SOURCE
┄┄┄┄┄┄

Most of the MODOS-api
’s functionalities work with remotely stored objects in the same way as with local objects. The user only as to specify the s3_endpoint
of the remote object store.
List remotely available MODO’s#
Listing all available MODOs
at a specific S3 endpoint (in this tutorial we will use http://localhost as example) will show MODOs
in all buckets at that endpoint:
import modos.remote as remo
# Show all remote modos
remo.list_remote_items("http://localhost")
# ['modos-demo/GIAB', 'modos-demo/ex']
Show metadata of a remote MODO#
For all or a specific MODO
metadata can directly be displayed:
import modos.remote as remo
# Get metadata of all MODOs at endpoint "http://localhost"
remo.get_metadata_from_remote("http://localhost")
# Get metadata of MODO with id ex
remo.get_metadata_from_remote("http://localhost", modo_id = "ex")

┄┄┄┄┄┄

DATA ROWS
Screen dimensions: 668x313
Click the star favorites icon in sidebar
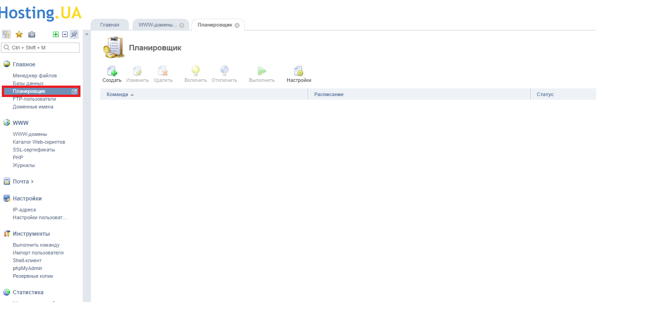point(19,34)
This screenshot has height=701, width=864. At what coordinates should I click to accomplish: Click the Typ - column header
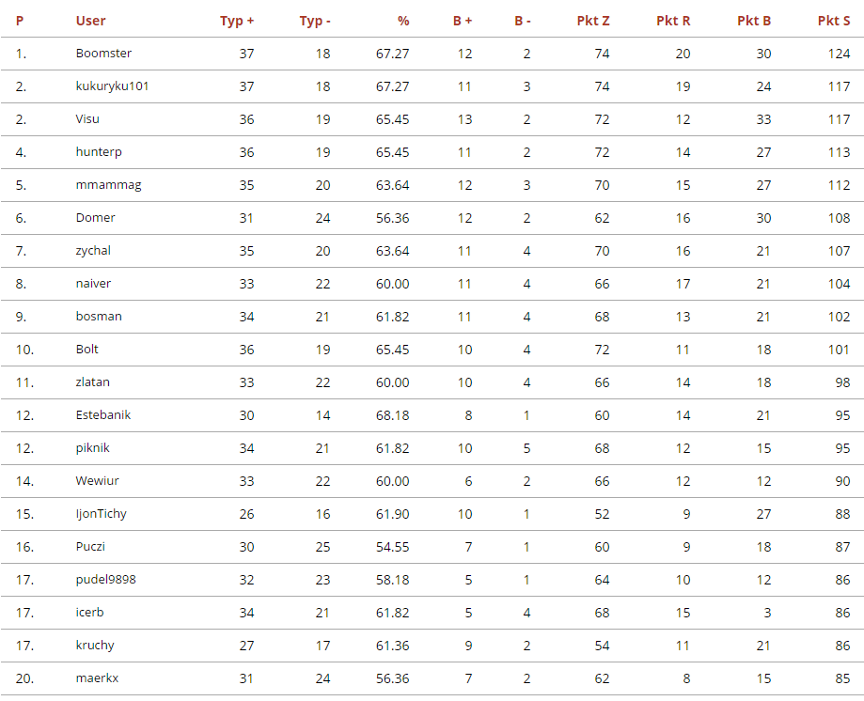[315, 21]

┄┄┄┄┄┄

COMPLETE THE FOLLOWING
[A] Answer these questions about the MODOS-api text:
(i) What does the user have to specify to work with remote objects?
(ii) Which function shows all MODOs in all buckets at an S3 endpoint?
(iii) Which keyword argument restricts the metadata call to a single MODO?
[B] Continue the MODOS-api text after its final line of code.

RESULTS BY TASK
[A]
(i) The s3_endpoint of the remote object store.
(ii) remo.list_remote_items
(iii) modo_id

[B]
Find a specific MODO and get it’s S3 path#
There are different options to query a specific MODO
and the bucket name to load it from - fuzzy search or exact string matching:
import modos.remote as remo
# Query all MODOs with sequence similar to "ex"
remo.get_s3_path("http://localhost", query="ex")
# [{'http://localhost/s3/modos-demo/ex': {'s3_endpoint': 'http://localhost/s3', 'modo_path': 'modos-demo/ex'}}]
# Query all MODOs exactly matching "ex"
remo.get_s3_path("http://localhost", query="ex", exact_match = True)
# []
Intiantiate a remote MODO locally#
Remotely stored MODOs
can be intiantiated by specifiying their remote endpoint and then and worked with as if they were stored locally.
from modos.api import MODO
# Load MODO from remote storage
modo=MODO(path= 'modos-demo/ex', s3_endpoint = 'http://localhost/s3')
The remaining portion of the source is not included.